O uso de tecnologia associado a um trabalho de inteligência das forças de segurança permitiu ao governo de São Paulo identificar 4,8 mil pessoas que frequentavam a antiga Cracolândia entre 2023 e meados de maio do ano passado, quando ocorreu o esvaziamento completo daquela cena aberta de uso. A ação, conduzida pelas Polícias Civil e Militar no âmbito da Operação Resgate, com apoio da Guarda Civil Metropolitana da capital, diferenciou dependentes químicos de criminosos que exploravam a região e ampliou a integração entre segurança pública, saúde e assistência social.
Dos 4,8 mil frequentadores identificados, cerca de 3 mil possuíam registro criminal, o equivalente a mais de 60% do total. “Não foi um trabalho fácil, mas com a unificação dos setores e o uso da tecnologia conseguimos não só ajudar os dependentes químicos com o acesso aos serviços públicos, como também devolver o centro de São Paulo à população.”, afirmou o secretário da Segurança Pública, Osvaldo Nico Gonçalves.
Segundo o tenente-coronel Rodrigo Vilardi, coordenador do Centro Integrado de Comando e Controle (CICC), grande parte dos frequentadores identificados não portava documentos, o que tornava o processo de identificação mais demorado. Por isso, o uso de tecnologia foi decisivo para agilizar a coleta de dados e evitar o deslocamento até distritos policiais.

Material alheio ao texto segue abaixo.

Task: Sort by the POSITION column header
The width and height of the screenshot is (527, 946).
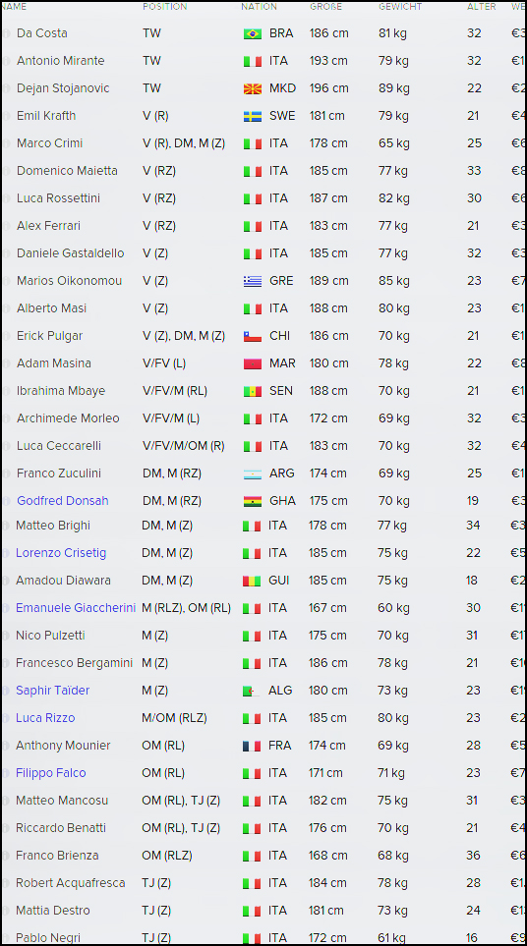Action: [x=165, y=7]
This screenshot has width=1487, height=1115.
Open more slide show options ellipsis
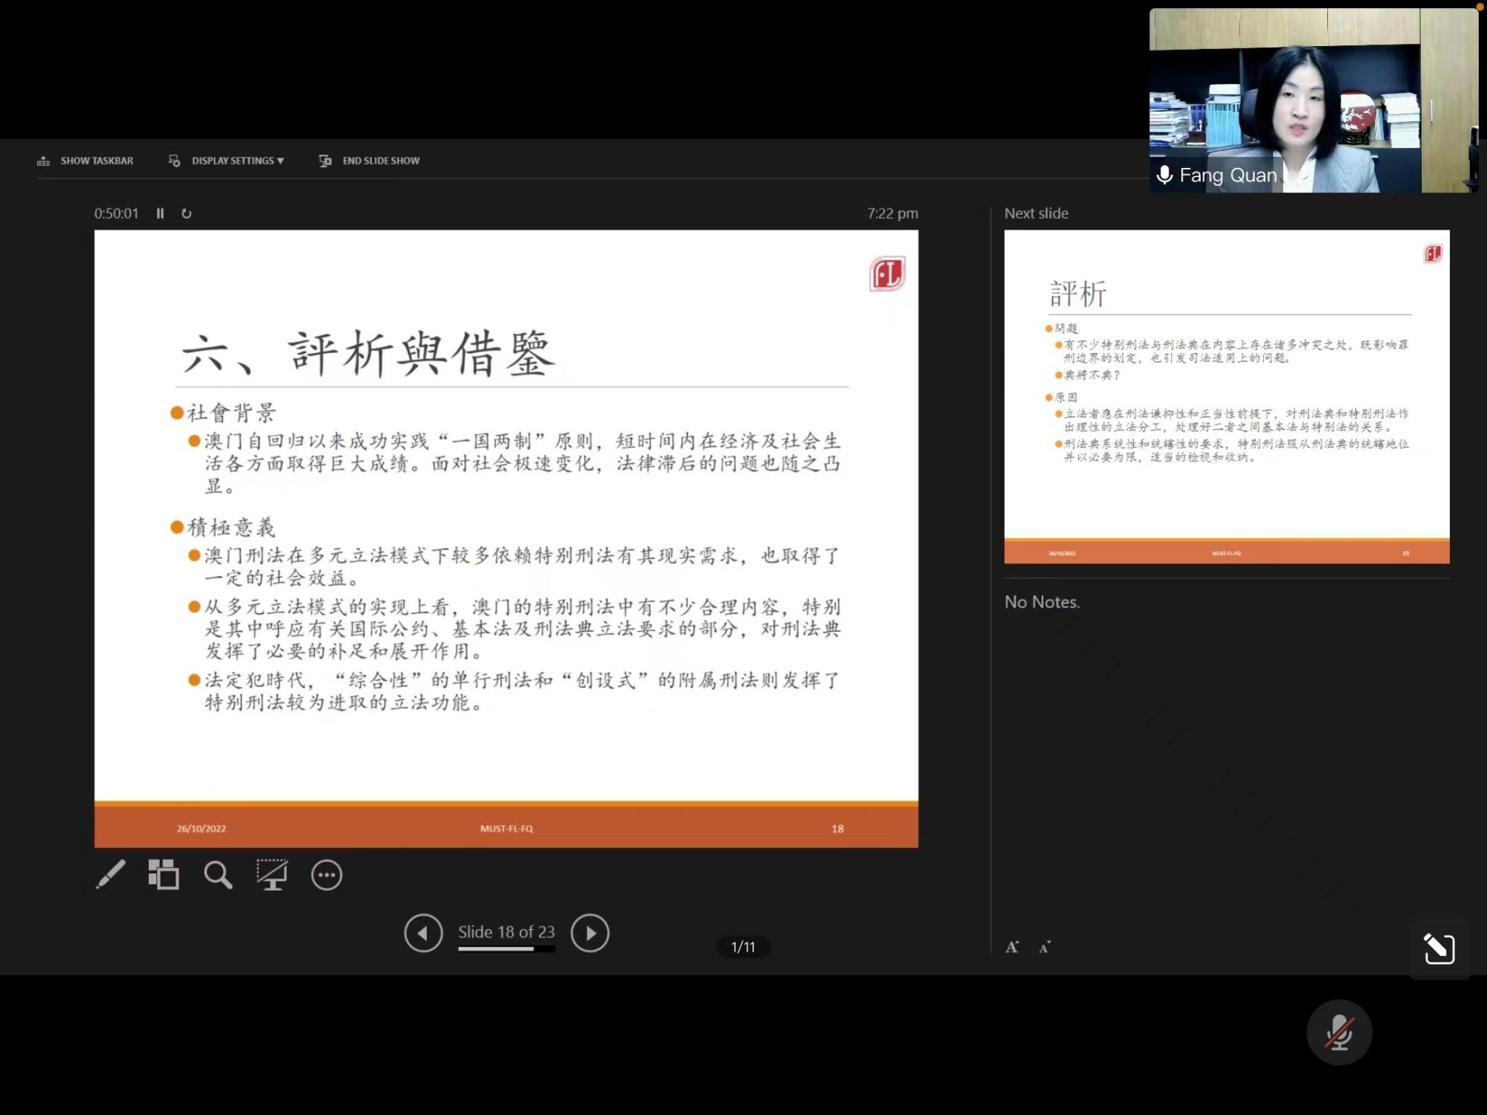coord(326,875)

“O nome, CPF e outras informações dessa pessoa ficam armazenados em um banco de dados. A partir disso, cada instituição, em áreas como segurança, saúde ou desenvolvimento social, age dentro do seu âmbito”, explicou Vilardi. “Com esses dados, a Secretaria da Saúde, por exemplo, consegue acessar todo o histórico daquele frequentador: quais remédios tomou, em quais unidades e por quais especialidades foi atendido. Essa individualização nos ajudou a criar estratégias unificadas para acabar com o problema”, completou.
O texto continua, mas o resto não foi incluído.